Taoiseach defends nightclub tickets plan which vintners label a ‘disaster’

Government plan to come into effect next week widely derided by industry figures

It’s been 585 days, 83 weeks or 19 months since the Dublin nightclubs opened their doors. Video: Enda O'Dowd


Taoiseach Micheál Martin has defended a new Government requirement which would see all live music events and late-night hospitality ticketed, claiming it “can be done very easily”.

“The virus is dictating this,” he said. “Not the Government. The Government doesn’t want to be putting restrictions on people but we have to respond to the virus as it manifests itself.”

The requirement has been derided by industry representatives, with one referring to the process of reopening as “Father Ted stuff”.

All events and nightclubs must be fully ticketed from next week, Government officials told representatives of the sector on Friday night as guidelines for reopening were issued just hours before nightclubs welcomed revellers.

The sector was told it would be necessary for patrons to have tickets “in advance” of events in the interest of public health, and regulations are being drafted to give effect to the decision.

Ticketing is required for the purposes of contact tracing for all nightclubs and venues, officials said.

Mr Martin was critical of the political opposition to the measure, and suggested it was similar to when “all hell broke loose” in the Dáil and elsewhere when digital Covid certificates were made mandatory for indoor dining in July.

However, the Licensed Vintners Association (LVA) has described the new rules as “a disaster” for late bars, nightclubs and musicians. It is understood that “in advance” will be defined as at least 24 hours before the beginning of an event, and possibly up to 72 hours. The LVA said this was “completely unmanageable”.

Donall O’Keeffe, chief executive of the LVA, said: “We can’t believe that this is being proposed by Government.

“It is a disaster for late bars, nightclubs and musicians. It simply won’t be possible to put such a system in place. It contradicts the very nature of social activity in Ireland. Do they know anything about the late-night economy?

“If the Government goes ahead with these requirements then ad hoc late-night socialising will not be possible. It could also have a devastating impact on DJs and live performers as most pubs simply won’t put on such entertainment.


“The very fact that this bombshell was dropped on the trade at 6.30pm on the very evening they reopen after 585 days of closure shows how appalling the Government planning for our reopening has been.

“The Government process to reopen out sector has become Keystone Cops meets Father Ted stuff,” he added.

Mr O’Keeffe said on Saturday he expected the “unworkable” regulations to be published and put in to law by Thursday of next week.

In an interview on Today with Katie Hannon, on RTÉ Radio 1, he stressed that vintners throughout the country currently had “no idea” how the system would work. “Are we supposed to kick all our customers out at closing time and readmit our customers? Are we supposed to admit ticketed customers only if they intend to stay? If a visitor comes to Dublin are they supposed to have tickets in advance? This thing is just plain nuts.”

Mr O’Keeffe said vintners had complied with public health advice every step of the way and as fully and properly as was required.

“We are only admitting vaccinated customers. We were led to believe that would be sufficient. We are happy to continue to check Covid certs and maintain contact tracing.”

He added that after “leaks” and “counterleaks” the vintners were called to an urgent meeting on Friday night with Government where they were informed that ticketing was definitively and decisively in the guidelines.
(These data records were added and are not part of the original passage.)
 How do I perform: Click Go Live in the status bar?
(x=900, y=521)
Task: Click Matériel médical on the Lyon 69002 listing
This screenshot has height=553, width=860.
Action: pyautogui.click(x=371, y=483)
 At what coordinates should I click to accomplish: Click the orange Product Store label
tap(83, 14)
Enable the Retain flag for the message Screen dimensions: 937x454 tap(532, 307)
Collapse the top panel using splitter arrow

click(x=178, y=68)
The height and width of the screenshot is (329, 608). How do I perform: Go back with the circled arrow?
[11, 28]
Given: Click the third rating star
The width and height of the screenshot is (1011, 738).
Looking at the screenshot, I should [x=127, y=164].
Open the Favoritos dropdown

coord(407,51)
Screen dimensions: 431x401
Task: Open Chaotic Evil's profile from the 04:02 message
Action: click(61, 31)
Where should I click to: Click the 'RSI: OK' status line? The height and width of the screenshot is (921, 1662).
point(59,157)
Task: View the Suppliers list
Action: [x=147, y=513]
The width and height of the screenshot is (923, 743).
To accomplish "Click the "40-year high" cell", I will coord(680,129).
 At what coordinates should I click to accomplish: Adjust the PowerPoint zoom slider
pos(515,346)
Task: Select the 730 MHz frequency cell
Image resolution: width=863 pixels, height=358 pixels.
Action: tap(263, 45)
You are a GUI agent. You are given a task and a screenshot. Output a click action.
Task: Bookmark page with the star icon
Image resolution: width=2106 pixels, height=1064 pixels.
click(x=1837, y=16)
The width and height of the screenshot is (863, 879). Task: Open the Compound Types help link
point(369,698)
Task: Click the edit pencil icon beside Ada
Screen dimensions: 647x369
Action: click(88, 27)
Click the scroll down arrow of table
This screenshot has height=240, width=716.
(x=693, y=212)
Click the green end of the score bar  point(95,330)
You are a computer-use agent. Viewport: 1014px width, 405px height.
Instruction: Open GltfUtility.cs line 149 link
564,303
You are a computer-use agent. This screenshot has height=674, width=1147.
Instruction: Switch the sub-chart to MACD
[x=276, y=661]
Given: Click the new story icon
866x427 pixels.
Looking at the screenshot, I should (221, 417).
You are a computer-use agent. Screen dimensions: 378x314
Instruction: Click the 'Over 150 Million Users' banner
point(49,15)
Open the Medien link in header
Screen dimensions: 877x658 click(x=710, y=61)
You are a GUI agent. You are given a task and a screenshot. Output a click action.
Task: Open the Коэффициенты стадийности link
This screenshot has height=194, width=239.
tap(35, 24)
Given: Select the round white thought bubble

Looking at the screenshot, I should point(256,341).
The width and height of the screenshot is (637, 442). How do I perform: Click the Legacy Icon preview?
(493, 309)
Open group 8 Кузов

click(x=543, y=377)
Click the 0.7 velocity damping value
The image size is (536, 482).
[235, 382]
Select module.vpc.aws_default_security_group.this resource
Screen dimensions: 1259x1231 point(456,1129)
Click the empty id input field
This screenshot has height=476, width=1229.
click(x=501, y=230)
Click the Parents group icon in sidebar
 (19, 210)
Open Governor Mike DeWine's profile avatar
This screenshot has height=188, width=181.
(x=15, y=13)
The Vintners’ Federation of Ireland (VFI) said the guidelines would lead to confusion among both staff and customers and would be impossible to implement.

It suggested the move could lead to public order incidents as large ticketless crowds gather outside clubs.

VFI chief executive Padraig Cribben said: “When it comes to reopening guidelines for the late-night sector the Government appear to be all over the place with no practical knowledge of how the sector operates.

“This really has been a shambolic process from the press conference last Tuesday to this last minute senseless U-turn. We now have a situation where clubs can sell tickets at the door this weekend but must move to ticket only in advance by next week.

“We’re extremely worried the new guidelines will lead to public order incidents as ticketless groups gather outside clubs. It is unworkable.

“There remains simple questions that cannot be answered. How will this be managed in late bars? How will music and dancing be regulated in traditional pubs? Simple questions but officials remain unable to explain what guidelines pubs should implement.

“After being constrained for so long the sector deserves better. Right now it’s in a total mess with no leadership from Government.”

Volunteer group

Meanwhile, the Give us the Night group, an independent volunteer group of professionals operating within the night-time industry, said it had been told “twice already” that the measure “wouldn’t be happening”.

“What changed today and what bright spark pushed this through?” it said. “This week has been a farce.”

Elsewhere, the Music and Entertainment Association of Ireland said: “This is a total betrayal. These are not the guidelines that were presented and subsequently emailed to the industry stakeholders at and after last night’s meeting with the industry.”

A spokeswoman for the Garda said there were no public order incidents reported across the country on Friday night.